Frequently Reported Issues (False Positives)

From time to time, Vaadin users perform security tests on the framework and report issues they find. Most of the time the issues are false positives. In the following is a list of commonly reported false positives and why they are false.

Content-Security-Policy (CSP) set to unsafe values

The settings script-src 'unsafe-inline' 'unsafe-eval' and style-src 'unsafe-inline' are required during Vaadin application start, i.e. bootstrap process. The bootstrap process that starts the application loads the widgetset, which is the client side engine part of the application (precompiled javascript logic for e.g. the communication protocol, DOM control, Buttons, Layouts, etc; not application code). The widgetset is a static resource. After being loaded, the client side engine needs to be started using JavaScript.eval().

As such, these settings are architectural limitations in Vaadin so that the framework can start its client side engine in the browser.

Reported as: Missing or insecure “Content-Security-Policy” header

v-curdate and v-wn reported as CSRF tokens

These values are not used as CSRF tokens, and they are not processed in a way that would let an attacker compromise the application state.

Vaadin uses its own CSRF scheme, see above.

Cross-Site Request Forgery (CSRF) when fetching static resources

Many tools report a CSRF vulnerability when Vaadin fetches static resources. These requests can not change app state. Here is a list of resources that are safe to fetch without a CSRF token:

  • Widgetset files (such as AppWidgetset.nocache.js)

  • vaadinBootstrap.js

  • vaadin-bundle-(hash).cache.js

  • vaadin-flow-bundle-(hash).cache.html

  • client-(hash).cache.js

  • frontend-es[56]/bower_components/webcomponentsjs/*

  • VAADIN/build/webcomponentsjs/*

Authentication bypass when fetching static resources

As with above, some tools mis-represent getting static resources, especially client engine javascript files (see listing above). These files should not be behind authentication, as they are necessary for the app to start even before the user has authenticated.
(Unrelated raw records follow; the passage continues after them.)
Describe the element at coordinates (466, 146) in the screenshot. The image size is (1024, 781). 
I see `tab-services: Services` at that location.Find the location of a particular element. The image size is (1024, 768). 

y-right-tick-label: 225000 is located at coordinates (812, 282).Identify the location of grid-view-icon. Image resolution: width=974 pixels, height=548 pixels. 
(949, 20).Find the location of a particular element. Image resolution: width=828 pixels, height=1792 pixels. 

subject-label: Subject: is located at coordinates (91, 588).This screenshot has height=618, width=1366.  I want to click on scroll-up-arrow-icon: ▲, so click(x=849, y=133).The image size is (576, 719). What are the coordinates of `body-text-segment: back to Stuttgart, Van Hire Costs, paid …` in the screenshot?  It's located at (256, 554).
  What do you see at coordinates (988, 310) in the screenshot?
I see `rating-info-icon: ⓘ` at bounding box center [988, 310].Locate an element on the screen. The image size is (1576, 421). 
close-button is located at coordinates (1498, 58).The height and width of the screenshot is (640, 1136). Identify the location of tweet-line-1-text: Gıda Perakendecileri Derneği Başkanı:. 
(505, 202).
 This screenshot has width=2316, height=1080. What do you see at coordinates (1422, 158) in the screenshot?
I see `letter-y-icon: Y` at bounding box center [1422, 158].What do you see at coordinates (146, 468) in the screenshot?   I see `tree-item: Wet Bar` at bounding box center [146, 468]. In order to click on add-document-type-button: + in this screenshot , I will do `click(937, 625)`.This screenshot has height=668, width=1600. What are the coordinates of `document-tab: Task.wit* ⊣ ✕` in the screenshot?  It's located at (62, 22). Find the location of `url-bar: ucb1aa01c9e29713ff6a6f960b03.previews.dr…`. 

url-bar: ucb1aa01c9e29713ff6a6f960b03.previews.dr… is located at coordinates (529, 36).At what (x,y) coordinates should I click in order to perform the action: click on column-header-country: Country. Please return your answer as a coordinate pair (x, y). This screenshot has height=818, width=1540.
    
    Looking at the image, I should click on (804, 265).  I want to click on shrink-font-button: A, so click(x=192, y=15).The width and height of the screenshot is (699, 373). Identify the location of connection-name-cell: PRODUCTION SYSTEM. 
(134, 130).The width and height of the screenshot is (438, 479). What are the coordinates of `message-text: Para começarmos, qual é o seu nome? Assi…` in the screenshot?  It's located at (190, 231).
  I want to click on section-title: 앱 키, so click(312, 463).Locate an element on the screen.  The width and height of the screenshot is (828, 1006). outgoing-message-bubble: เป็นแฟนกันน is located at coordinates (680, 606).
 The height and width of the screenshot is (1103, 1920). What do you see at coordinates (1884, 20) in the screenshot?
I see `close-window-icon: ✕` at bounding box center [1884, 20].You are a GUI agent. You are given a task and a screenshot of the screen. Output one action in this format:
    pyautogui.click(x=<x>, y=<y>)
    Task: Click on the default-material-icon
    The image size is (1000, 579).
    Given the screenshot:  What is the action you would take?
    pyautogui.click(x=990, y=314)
Reported as: Authentication Bypass Using HTTP Verb Tampering

Temporary File Download

Some tools mark downloading the vaadinBootstrap.js file as an issue; this file is a required part of starting the application, and is a static resource.

Oracle Log File Information Disclosure

Some tools that check for this do not check the content of the response, only the response status. Vaadin does not send server log files to the client, even though the response status is set to 200.

Content type incorrectly stated

This happens when Vaadin sends user events to the server and receives JSON data back. The response content type is text/plain, even though the response is JavaScript. This is done because some older Portlet vendors do not treat javascript responses correctly, hence the client side would receive incoherent instructions. The data returned from the server is never treated as a script on the client, so there is no security risk here.

Open redirection - DOM based

This issue is reported because vaadinBootstrap.js indeed opens a new HTTP request. This is done to fetch the initial application state (on first request to an app URL, Vaadin replies with the bootstrap file; that in turn loads the theme, widgetset, and app state).

The way this request is done can not be used by an attacker to modify the application state, hence this is a false positive.

Enabling X-Frame-Options

The X-Frame-Options are a way for web pages or apps to tell the browser that they should not be run inside frames (inside another page). This is done to try to ensure that these sites are not wrapped in malicious pages where attackers can intercept user actions.

Vaadin does not automatically set the X-Frame-Options HTTP header, because many times apps should run inside frames. Developers can set this header either in their server options or by using the Java Servlet API (using e.g. the Vaadin BootstrapListener or creating a Servlet Filter).